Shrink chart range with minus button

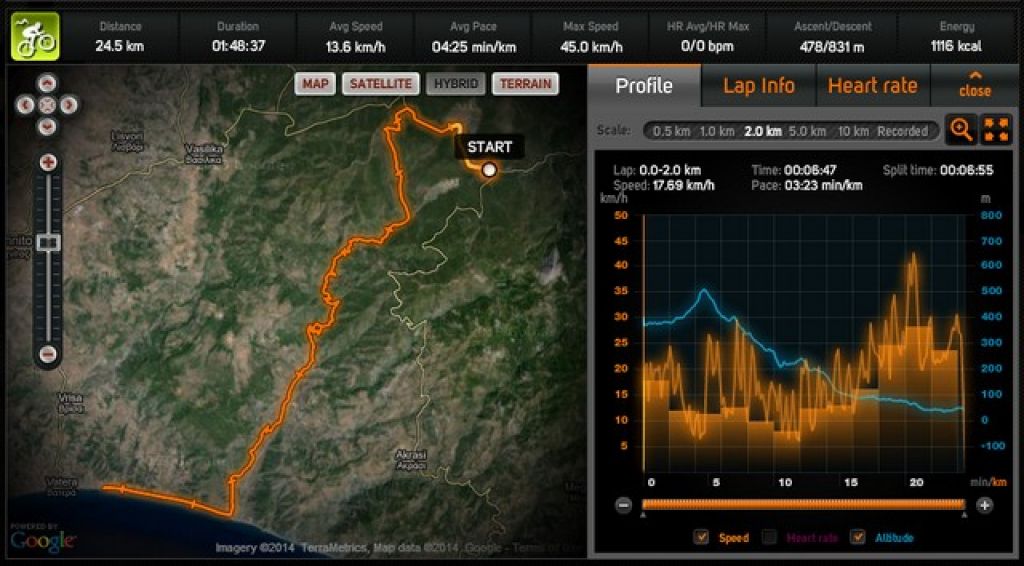624,505
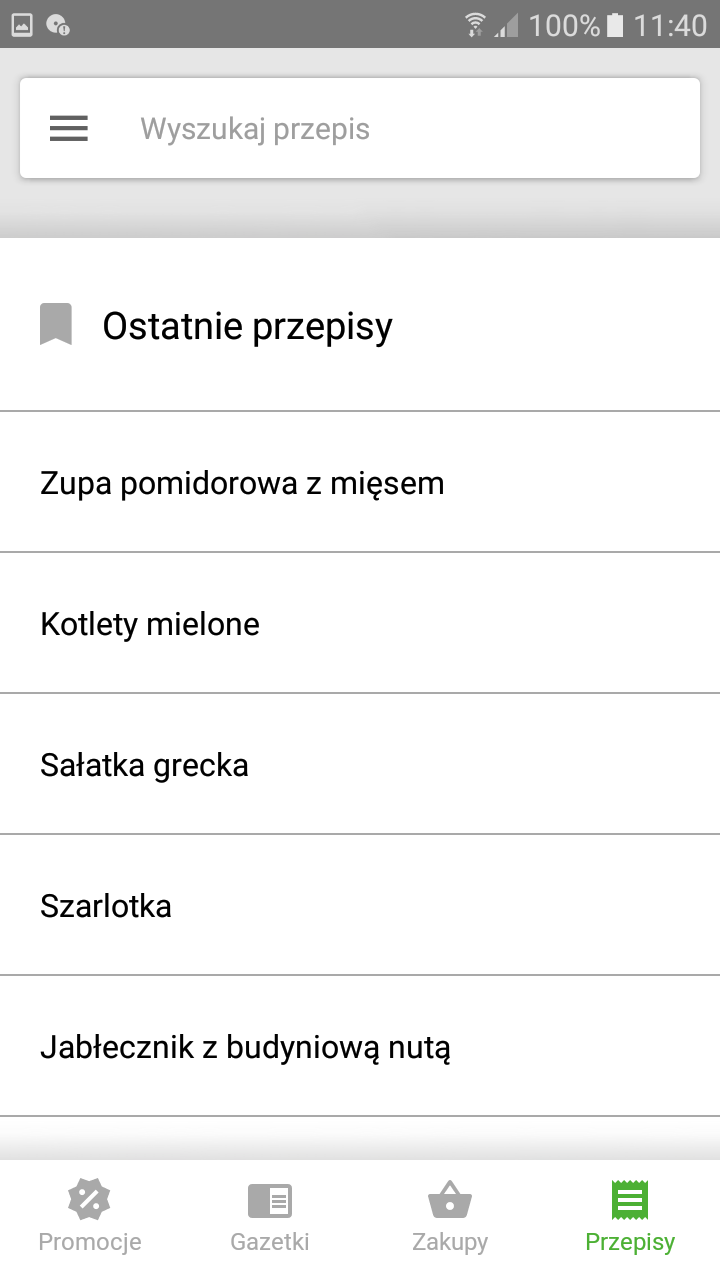View the Szarlotka recipe
720x1280 pixels.
pos(106,906)
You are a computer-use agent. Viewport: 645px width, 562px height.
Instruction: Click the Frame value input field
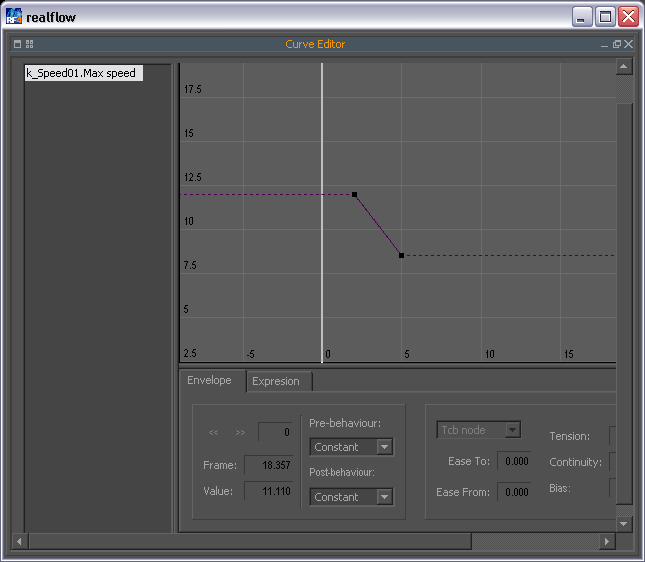click(269, 465)
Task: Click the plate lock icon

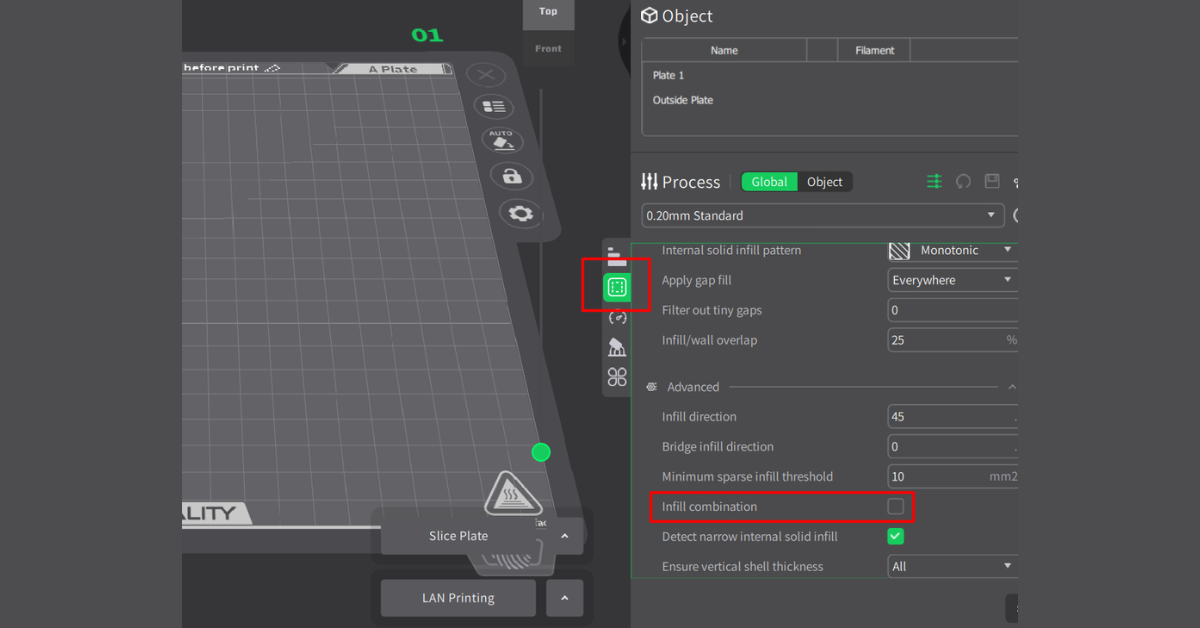Action: click(511, 177)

********************

**TO BE DONE**
Reproduce the material above word for word, leaving out the pictures.

**COMPLETE OUTPUT**
Shrink chart range with minus button

624,505
View the Szarlotka recipe
720x1280 pixels.
pos(106,906)
You are a computer-use agent. Viewport: 645px width, 562px height.
Instruction: Click the Frame value input field
click(269, 465)
Task: Click the plate lock icon

Action: click(511, 177)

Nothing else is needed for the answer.